Task requirements:
1. Copy the deployment plan word for word, starting at "5. **WS6 last**: Billing" and ending at "logic is correct.".
2. For each statement, say yes or no to whether it agrees with the deployment plan, and quote the words in the plan that decide it: (a) the portal and the CLI are worked on in parallel, (b) free tier limits start out strict and are loosened later, (c) the marketplace routes sit behind a feature flag.

═════ Selected excerpt ═════

1. **WS1 first** (before any public traffic): deploy ioredis rate limiter, connection pool tuning, and detailed health endpoint. Run k6 load tests. Only proceed to WS2+ after load tests pass.
2. **WS2 + WS3 in parallel**: portal and CLI are independent. Portal deployed to CDN/Vercel. CLI published to npm.
3. **WS4**: Marketplace routes added to Express API behind feature flag (`MARKETPLACE_ENABLED=true`). Enable after WS1 hardening is confirmed stable.
4. **WS5**: GitHub Actions published to GitHub Actions Marketplace after OIDC trust policy documentation is complete.
5. **WS6 last**: Billing affects all tenants. Stripe webhooks registered in Stripe dashboard. `tenant_subscriptions` table migration applied. Free tier limits initially set generously; tightened after monitoring confirms limit logic is correct.

═════ Recorded data ═════

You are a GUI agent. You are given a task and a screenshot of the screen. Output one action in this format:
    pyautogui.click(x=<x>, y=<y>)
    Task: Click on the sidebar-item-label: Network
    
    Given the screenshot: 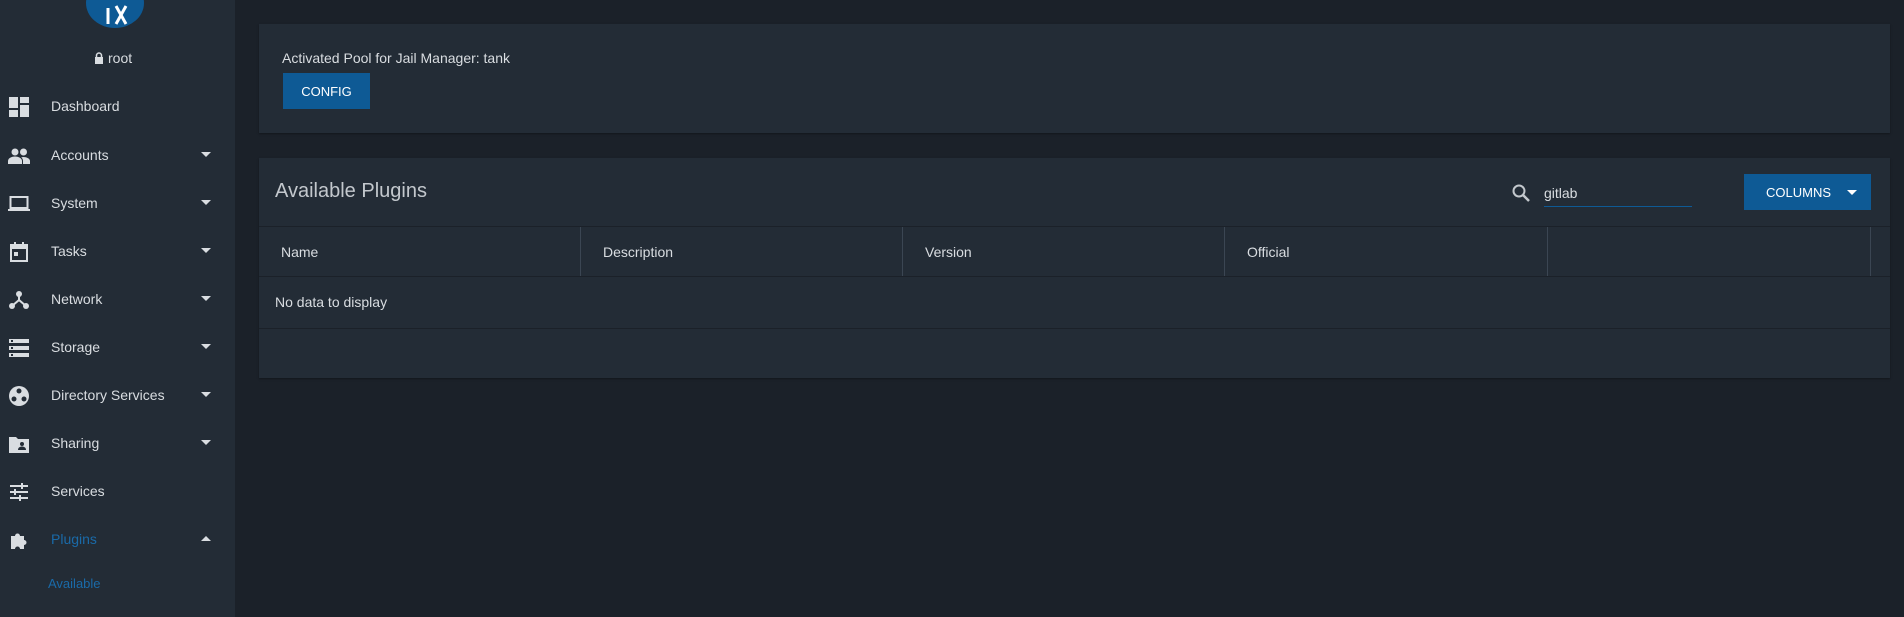 What is the action you would take?
    pyautogui.click(x=77, y=299)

═════

Responses to the exercise:
1.
5. **WS6 last**: Billing affects all tenants. Stripe webhooks registered in Stripe dashboard. `tenant_subscriptions` table migration applied. Free tier limits initially set generously; tightened after monitoring confirms limit logic is correct.

2.
(a) Yes: "portal and CLI are independent."
(b) No: "Free tier limits initially set generously; tightened after monitoring confirms limit logic is correct."
(c) Yes: "Marketplace routes added to Express API behind feature flag"